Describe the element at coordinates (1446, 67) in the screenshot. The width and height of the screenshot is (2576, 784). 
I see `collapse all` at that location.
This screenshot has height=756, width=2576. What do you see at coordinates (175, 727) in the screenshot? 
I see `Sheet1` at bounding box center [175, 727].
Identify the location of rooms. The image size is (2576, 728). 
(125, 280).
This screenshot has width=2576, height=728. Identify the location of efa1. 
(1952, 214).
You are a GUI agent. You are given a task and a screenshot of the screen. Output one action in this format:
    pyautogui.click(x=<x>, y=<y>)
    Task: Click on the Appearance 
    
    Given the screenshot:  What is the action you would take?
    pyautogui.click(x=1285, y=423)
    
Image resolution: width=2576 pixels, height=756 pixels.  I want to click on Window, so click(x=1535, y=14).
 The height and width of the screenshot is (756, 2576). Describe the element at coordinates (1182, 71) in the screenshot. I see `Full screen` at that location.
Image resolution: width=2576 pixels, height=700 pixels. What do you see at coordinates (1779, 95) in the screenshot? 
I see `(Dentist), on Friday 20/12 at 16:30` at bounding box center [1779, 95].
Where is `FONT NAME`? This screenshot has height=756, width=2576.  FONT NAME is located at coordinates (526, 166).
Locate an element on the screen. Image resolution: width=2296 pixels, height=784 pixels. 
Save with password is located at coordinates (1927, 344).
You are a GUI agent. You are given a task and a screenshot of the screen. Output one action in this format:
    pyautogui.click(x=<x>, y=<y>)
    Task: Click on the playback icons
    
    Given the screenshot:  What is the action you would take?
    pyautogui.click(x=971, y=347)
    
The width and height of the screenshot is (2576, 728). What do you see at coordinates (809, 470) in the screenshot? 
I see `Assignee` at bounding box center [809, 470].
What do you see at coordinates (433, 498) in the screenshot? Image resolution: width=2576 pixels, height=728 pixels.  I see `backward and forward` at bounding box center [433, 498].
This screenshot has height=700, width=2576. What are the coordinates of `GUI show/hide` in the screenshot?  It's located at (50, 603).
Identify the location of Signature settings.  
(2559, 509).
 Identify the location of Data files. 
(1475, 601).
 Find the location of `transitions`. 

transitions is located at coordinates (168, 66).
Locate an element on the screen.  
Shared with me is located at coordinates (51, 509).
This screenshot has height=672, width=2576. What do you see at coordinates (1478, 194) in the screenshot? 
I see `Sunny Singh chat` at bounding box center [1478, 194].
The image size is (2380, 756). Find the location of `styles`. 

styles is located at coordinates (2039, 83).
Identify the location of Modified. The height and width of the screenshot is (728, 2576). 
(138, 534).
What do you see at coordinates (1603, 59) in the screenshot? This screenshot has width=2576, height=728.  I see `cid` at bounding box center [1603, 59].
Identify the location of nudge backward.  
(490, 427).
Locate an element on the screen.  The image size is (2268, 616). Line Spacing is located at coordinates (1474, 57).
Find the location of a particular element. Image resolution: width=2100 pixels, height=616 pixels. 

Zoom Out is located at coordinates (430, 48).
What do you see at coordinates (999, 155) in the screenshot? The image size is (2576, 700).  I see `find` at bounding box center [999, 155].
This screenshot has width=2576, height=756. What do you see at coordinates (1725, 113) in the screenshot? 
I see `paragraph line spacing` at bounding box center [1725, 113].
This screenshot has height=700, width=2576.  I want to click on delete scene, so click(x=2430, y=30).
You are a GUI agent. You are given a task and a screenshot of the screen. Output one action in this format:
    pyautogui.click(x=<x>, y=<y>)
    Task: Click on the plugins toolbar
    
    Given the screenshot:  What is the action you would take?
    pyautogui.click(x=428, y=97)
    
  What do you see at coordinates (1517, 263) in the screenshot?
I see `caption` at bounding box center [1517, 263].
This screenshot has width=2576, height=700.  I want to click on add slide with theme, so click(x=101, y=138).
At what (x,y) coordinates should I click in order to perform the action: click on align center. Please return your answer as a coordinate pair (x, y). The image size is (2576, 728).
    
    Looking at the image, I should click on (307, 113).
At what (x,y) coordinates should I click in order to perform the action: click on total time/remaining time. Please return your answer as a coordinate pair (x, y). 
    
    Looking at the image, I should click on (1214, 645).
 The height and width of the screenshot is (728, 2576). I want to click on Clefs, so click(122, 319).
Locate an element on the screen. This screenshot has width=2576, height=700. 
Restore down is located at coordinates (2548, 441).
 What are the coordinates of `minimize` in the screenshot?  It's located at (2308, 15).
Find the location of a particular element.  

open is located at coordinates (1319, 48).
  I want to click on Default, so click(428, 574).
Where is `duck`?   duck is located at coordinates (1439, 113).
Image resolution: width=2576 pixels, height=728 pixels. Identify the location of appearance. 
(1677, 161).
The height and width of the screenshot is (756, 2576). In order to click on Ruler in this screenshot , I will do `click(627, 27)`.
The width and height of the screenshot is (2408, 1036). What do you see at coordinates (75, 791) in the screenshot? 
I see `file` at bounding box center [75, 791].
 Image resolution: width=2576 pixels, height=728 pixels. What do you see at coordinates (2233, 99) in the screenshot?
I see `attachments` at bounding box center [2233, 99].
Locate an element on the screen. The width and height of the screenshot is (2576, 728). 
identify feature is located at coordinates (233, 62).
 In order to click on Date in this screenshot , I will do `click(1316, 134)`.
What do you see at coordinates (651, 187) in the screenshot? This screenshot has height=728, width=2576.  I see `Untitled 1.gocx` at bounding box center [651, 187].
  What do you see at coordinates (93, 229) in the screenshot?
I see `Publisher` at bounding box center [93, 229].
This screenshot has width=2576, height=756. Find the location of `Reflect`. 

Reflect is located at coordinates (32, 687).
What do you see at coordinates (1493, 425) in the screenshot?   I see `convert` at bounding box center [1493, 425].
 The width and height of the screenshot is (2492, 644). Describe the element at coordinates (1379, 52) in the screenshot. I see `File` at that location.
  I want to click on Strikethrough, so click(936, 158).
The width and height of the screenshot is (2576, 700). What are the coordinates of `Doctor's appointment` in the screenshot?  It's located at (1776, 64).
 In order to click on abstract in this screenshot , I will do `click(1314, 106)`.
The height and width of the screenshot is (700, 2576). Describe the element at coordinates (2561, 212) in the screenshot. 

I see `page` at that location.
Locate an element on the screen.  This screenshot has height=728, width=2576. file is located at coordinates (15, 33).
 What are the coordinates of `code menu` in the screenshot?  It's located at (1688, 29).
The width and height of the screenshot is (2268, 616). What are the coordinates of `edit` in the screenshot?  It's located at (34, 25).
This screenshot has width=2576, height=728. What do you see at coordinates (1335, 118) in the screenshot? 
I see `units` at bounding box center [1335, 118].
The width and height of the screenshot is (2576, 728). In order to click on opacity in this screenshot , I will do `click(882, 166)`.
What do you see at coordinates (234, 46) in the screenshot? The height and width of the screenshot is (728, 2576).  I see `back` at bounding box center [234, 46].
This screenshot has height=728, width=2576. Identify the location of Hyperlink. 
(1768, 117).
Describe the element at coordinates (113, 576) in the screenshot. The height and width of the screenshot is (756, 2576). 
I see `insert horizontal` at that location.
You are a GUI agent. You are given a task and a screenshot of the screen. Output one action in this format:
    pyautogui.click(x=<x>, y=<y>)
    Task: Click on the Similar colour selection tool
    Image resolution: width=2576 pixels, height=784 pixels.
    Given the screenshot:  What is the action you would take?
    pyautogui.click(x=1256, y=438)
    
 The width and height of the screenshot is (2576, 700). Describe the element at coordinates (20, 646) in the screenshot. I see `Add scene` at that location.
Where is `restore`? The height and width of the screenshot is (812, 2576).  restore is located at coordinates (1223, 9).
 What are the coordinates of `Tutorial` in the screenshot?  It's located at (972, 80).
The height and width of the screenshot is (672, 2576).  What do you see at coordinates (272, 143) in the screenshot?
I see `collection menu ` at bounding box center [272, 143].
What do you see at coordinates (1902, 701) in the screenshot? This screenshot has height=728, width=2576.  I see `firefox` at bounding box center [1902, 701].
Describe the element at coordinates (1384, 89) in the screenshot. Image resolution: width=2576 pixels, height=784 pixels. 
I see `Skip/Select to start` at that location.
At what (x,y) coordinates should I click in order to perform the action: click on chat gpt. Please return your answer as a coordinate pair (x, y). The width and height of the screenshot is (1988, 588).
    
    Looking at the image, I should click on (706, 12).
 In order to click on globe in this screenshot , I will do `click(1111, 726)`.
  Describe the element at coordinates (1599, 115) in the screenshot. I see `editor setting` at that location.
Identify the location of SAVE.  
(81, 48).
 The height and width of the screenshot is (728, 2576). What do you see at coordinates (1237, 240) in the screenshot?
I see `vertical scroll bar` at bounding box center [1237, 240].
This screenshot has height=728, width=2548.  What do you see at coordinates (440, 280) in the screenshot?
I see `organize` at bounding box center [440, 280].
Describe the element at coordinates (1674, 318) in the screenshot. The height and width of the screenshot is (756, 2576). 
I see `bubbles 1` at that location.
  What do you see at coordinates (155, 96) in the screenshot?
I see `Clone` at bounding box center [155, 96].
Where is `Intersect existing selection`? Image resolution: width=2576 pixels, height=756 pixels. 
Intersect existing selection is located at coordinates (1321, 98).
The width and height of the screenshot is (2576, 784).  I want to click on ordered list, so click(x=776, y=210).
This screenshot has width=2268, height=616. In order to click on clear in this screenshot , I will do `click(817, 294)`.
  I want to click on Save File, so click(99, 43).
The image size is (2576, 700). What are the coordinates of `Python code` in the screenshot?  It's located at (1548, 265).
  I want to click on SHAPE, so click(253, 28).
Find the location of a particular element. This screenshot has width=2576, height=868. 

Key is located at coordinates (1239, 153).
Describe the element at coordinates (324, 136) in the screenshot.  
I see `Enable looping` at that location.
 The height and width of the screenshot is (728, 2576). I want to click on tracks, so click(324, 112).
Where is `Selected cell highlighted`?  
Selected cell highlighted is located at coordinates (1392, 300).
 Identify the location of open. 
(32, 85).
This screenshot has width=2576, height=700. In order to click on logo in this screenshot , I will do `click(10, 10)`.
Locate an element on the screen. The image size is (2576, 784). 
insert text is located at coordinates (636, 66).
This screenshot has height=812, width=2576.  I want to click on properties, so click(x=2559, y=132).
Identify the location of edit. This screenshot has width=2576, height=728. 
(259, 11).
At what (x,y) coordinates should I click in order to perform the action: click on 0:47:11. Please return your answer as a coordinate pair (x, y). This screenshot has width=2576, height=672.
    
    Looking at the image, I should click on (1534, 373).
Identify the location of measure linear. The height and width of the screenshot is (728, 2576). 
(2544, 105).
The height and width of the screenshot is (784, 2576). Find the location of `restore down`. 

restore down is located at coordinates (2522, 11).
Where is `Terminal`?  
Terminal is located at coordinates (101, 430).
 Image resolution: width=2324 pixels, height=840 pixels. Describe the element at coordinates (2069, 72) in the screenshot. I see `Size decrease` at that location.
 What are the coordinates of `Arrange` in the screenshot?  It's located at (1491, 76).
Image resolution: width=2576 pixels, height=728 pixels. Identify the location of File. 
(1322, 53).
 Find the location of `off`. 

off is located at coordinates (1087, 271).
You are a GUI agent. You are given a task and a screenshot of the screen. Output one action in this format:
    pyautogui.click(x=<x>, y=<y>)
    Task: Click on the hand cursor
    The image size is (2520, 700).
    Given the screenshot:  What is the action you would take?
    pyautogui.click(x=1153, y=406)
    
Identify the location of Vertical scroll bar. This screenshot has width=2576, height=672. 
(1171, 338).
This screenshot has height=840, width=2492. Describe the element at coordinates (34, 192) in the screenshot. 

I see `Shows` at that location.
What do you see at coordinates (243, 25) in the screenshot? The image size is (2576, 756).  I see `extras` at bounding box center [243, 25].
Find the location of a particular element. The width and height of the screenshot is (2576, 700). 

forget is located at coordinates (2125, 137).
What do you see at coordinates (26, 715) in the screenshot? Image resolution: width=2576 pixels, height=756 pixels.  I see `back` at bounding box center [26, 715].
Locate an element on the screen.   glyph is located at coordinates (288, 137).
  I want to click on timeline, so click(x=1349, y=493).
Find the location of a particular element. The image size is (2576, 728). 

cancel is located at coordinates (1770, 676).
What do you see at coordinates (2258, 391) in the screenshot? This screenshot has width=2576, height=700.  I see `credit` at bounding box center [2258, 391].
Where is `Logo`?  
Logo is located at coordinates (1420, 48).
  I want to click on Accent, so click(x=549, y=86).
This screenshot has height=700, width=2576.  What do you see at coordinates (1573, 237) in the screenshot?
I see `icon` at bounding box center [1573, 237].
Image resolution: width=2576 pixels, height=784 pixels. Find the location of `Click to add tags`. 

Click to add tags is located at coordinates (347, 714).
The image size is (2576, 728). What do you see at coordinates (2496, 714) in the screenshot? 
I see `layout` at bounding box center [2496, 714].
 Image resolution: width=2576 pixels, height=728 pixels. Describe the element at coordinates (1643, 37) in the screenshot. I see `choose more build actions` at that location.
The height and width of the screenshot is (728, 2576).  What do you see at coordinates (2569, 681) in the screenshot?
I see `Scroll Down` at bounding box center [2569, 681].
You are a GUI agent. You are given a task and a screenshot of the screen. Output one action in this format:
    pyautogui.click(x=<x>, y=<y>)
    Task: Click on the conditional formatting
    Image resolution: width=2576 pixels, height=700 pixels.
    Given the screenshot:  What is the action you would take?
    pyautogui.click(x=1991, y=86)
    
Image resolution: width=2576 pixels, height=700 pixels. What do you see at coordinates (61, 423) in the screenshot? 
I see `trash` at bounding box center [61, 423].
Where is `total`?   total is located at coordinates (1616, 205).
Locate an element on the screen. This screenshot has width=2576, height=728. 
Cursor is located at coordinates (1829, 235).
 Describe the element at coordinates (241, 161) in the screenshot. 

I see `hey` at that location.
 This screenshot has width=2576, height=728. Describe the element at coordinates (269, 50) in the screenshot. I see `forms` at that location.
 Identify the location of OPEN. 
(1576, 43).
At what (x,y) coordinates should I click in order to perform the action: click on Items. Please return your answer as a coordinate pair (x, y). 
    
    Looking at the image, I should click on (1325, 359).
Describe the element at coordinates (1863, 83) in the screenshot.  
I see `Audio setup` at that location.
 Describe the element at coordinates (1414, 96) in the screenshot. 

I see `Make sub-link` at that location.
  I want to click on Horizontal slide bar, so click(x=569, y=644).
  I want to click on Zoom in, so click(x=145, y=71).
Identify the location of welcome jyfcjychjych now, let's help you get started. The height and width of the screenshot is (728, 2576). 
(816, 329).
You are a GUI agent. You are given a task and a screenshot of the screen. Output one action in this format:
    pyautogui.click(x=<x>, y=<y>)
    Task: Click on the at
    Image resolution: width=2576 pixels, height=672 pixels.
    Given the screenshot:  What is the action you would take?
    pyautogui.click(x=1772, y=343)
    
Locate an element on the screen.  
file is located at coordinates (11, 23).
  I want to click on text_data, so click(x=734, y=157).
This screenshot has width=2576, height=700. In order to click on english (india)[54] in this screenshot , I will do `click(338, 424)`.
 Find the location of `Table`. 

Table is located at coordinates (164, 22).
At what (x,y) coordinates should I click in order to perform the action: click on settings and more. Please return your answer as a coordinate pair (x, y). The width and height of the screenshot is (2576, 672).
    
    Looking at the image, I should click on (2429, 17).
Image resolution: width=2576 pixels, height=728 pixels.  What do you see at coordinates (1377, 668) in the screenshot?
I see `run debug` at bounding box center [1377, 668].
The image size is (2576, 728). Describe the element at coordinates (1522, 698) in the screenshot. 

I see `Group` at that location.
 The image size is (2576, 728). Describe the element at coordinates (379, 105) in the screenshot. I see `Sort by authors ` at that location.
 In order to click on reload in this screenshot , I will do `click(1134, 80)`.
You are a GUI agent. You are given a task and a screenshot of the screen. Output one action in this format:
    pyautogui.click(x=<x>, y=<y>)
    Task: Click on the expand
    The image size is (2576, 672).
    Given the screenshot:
====
* [TASK GOAL]
State how many lines of the data above contain the string "settings", counting only matches with the same capitalization, and reply with the number alone.

* [PROBLEM SOLUTION]
2